Data extracts Start Marker
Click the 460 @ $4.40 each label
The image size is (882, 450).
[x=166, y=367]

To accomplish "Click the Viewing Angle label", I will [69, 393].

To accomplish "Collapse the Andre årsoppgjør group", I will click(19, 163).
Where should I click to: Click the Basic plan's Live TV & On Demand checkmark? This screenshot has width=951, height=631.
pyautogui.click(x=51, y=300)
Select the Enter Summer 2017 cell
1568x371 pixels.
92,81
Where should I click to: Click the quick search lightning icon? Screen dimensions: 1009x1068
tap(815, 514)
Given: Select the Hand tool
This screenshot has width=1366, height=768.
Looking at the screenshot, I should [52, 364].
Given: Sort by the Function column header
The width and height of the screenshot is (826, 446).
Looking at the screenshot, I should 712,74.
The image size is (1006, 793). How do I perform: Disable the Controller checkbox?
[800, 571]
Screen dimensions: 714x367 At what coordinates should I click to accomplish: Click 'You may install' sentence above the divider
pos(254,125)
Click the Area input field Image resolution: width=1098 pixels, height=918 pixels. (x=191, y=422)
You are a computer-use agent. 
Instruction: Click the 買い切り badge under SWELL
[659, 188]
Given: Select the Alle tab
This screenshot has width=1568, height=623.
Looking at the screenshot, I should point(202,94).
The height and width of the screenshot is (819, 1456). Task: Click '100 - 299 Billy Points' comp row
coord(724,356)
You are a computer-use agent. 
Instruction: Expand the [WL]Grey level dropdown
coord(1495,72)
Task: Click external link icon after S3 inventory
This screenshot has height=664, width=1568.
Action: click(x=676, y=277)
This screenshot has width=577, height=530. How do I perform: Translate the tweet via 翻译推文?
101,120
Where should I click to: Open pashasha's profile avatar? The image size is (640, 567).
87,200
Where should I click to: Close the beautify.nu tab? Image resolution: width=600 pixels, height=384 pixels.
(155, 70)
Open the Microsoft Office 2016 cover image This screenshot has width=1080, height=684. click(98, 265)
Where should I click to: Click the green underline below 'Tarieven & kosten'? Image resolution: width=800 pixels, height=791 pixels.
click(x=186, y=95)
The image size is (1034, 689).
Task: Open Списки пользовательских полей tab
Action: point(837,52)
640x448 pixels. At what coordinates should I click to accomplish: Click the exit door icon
Data extracts End Marker
• [What the task asks] The required output is every line above that contains the string "will".

• [Solution to this problem]
To accomplish "Click the Viewing Angle label", I will [69, 393].
To accomplish "Collapse the Andre årsoppgjør group", I will click(19, 163).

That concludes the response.